Darum geht es: Der Bundesrat hat die Kriterien für die Aktivierung der Schutzklausel festgelegt. Die Schweiz und die EU einigten sich im Dezember auf eine neu konzipierte Schutzklausel im Freizügigkeitsabkommen. Sie gestattet es der Schweiz, den freien Personenverkehr temporär einzuschränken. «Wir können die Schutzklausel aktivieren, wenn die Zuwanderung aus der EU zu ernsthaften sozialen oder wirtschaftlichen Problemen in der Schweiz führt», sagt Bundesrat und Justizminister Beat Jans an der Medienkonferenz.
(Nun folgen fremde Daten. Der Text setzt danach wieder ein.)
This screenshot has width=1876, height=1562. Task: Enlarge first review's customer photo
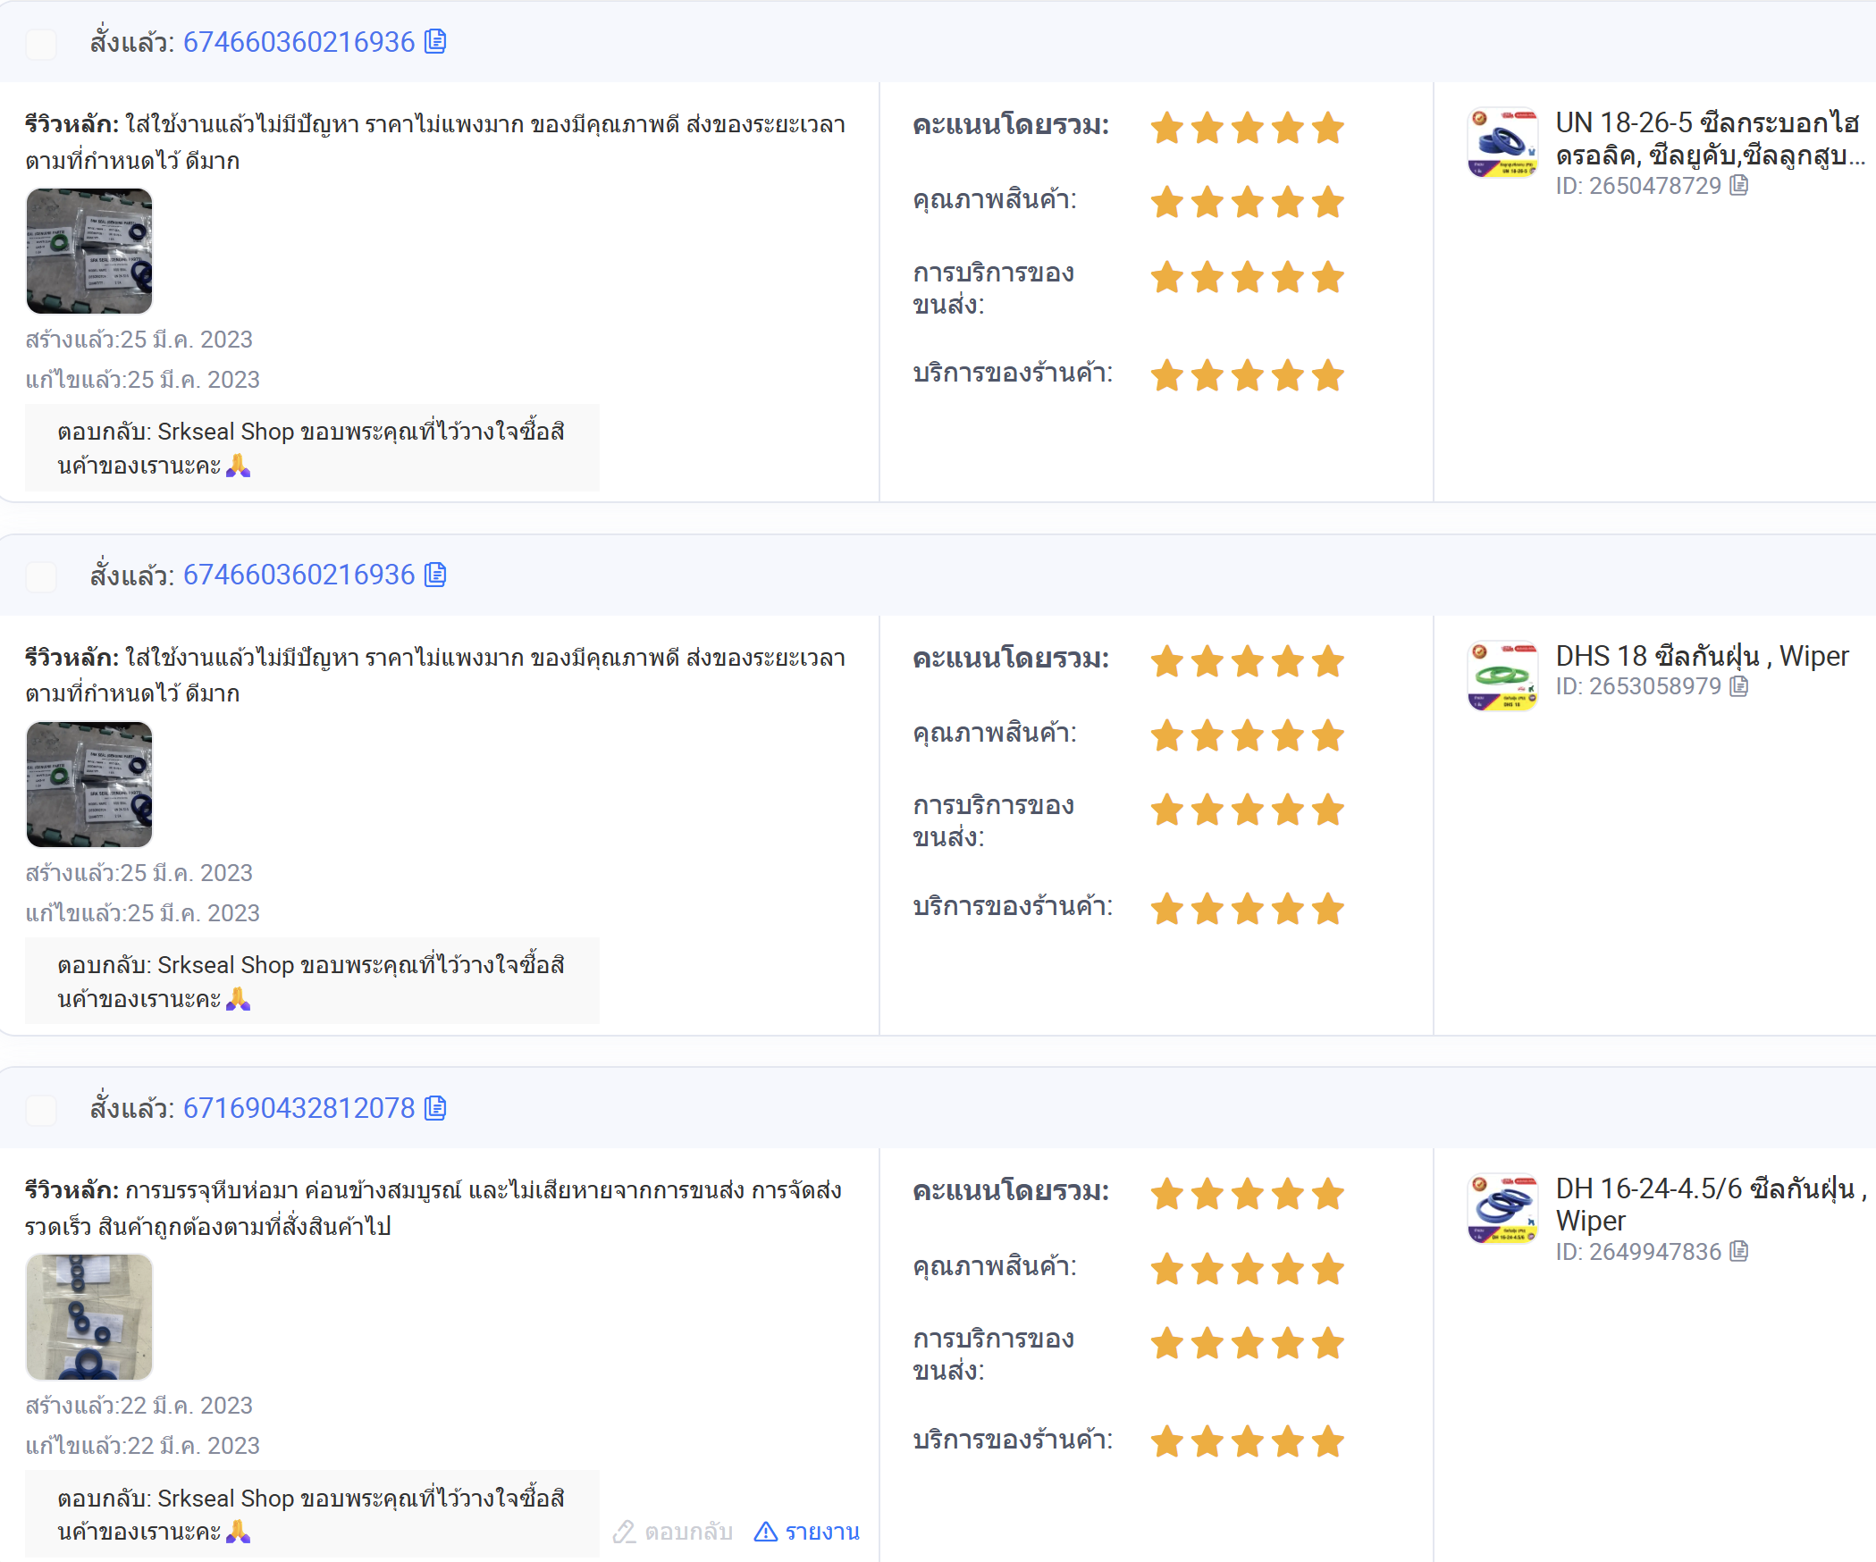coord(89,251)
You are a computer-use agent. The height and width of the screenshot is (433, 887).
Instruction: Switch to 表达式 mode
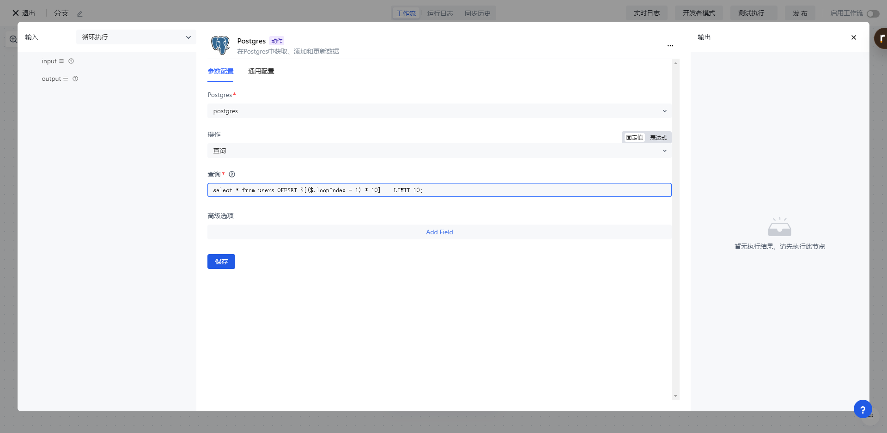point(658,137)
So prüft der Bundesrat den Einsatz der Schutzklausel: Der Bundesrat will Schwellenwerte für die Nettozuwanderung aus der EU, die Zahl der Grenzgängerinnen und Grenzgänger, die Zunahme der Arbeitslosigkeit oder die Sozialhilfequote festlegen. Wird einer dieser Werte landesweit überschritten, muss der Bundesrat prüfen, ob die Schutzklausel aktiviert werden soll. Die Landesregierung stützt sich bei der Prüfung der Schutzklausel auf die Indikatoren Zuwanderung, Arbeitsmarkt, soziale Sicherheit, Wohnungswesen und Verkehr. An ihnen soll abgelesen werden können, ob die Personenfreizügigkeit zu schwerwiegenden sozialen oder wirtschaftlichen Problemen führt oder nicht. Auch Kantone können beantragen, dass auf die Klausel zurückgegriffen wird, wenn auf ihrem Gebiet schwerwiegende Probleme auftreten. In solchen Fällen sind regionale Massnahmen möglich.
Das passiert bei der Anwendung der Schutzklausel: Wendet der Bundesrat die Schutzklausel an, muss er beim gemischten Ausschuss geeignete Schutzmassnahmen beantragen. Mögliche Massnahmen sollen ins Ausländergesetz geschrieben werden. Geregelt wird überdies, inwiefern die Schweiz den freien Personenverkehr vorübergehend einschränken darf. Vorgesehen sind etwa die Festlegung von Höchstzahlen bei der Zuwanderung oder ein Inländervorrang.
Aufenthaltsrecht kann eingeschränkt werden: Möglich wäre es laut Bundesrat auch, das Aufenthaltsrecht beim Verlust der Arbeitsstelle zu beschränken oder das Aufenthaltsrecht für die Suche nach einem Job einzuschränken. Solche Schutzmassnahmen können für das ganze Land oder für einzelne Kantone vorgeschlagen werden. Kommt der gemischte Ausschuss zu keinem Entscheid, kann der Bundesrat das Schiedsgericht anrufen. Wenn dieses anerkennt, dass schwerwiegende Probleme durch die Zuwanderung bestehen, kann der Bundesrat die vorgeschlagene Schutzmassnahme ergreifen.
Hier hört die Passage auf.